#### DATASET EXTRACT
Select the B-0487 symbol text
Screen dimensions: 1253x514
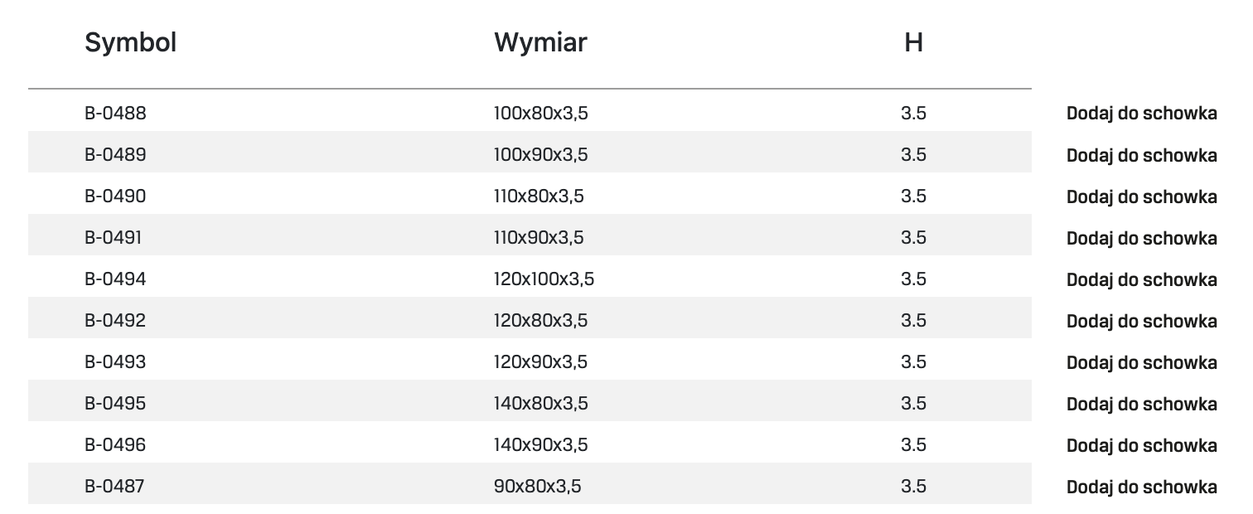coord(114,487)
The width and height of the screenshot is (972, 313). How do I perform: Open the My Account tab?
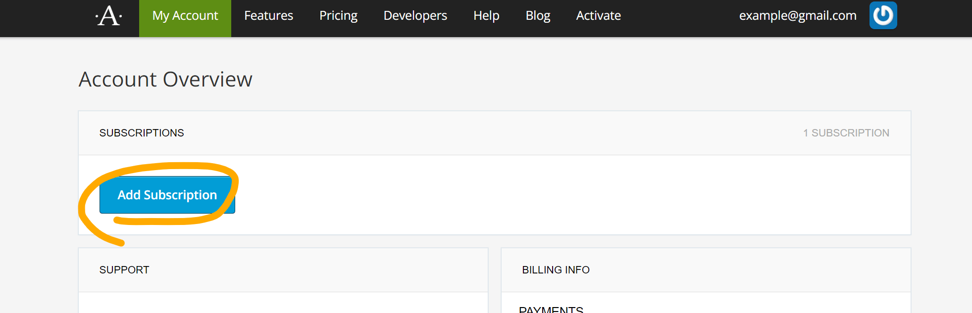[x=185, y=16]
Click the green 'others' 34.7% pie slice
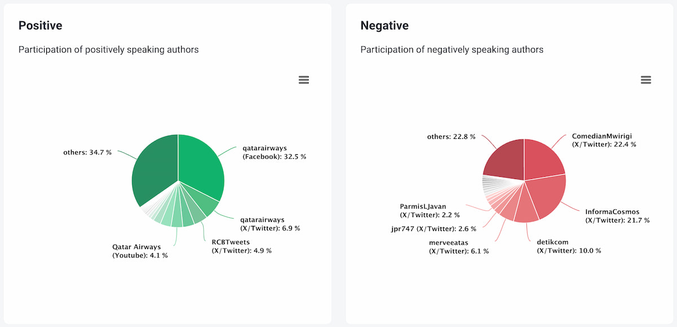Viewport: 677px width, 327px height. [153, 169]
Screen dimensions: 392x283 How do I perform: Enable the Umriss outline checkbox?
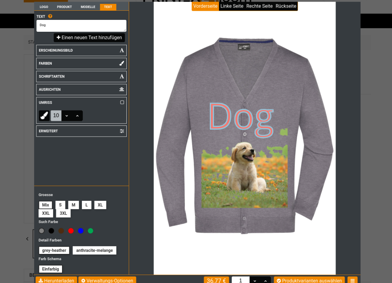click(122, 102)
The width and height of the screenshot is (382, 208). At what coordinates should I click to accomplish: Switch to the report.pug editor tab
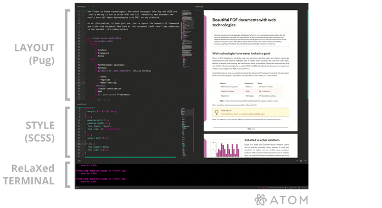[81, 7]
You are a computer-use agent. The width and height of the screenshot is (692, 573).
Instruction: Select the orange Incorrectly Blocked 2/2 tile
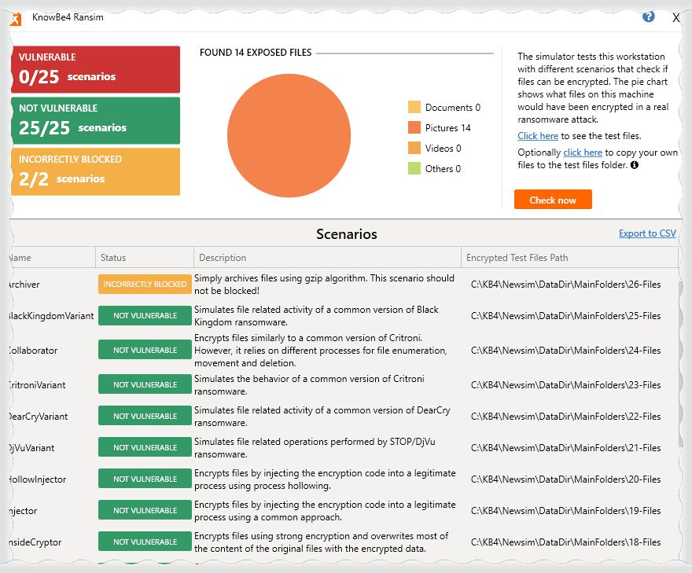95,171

#### JOB
List everything from the line containing "The width and height of the screenshot is (382, 208)." down to the last line as a numbered list, skipping blank lines and omitting the pictures.

#### RIGHT ANSWER
1. The width and height of the screenshot is (382, 208). At what coordinates should I click to accomplish: Switch to the report.pug editor tab
2. [81, 7]
3. You are a computer-use agent. The width and height of the screenshot is (692, 573).
4. Instruction: Select the orange Incorrectly Blocked 2/2 tile
5. 95,171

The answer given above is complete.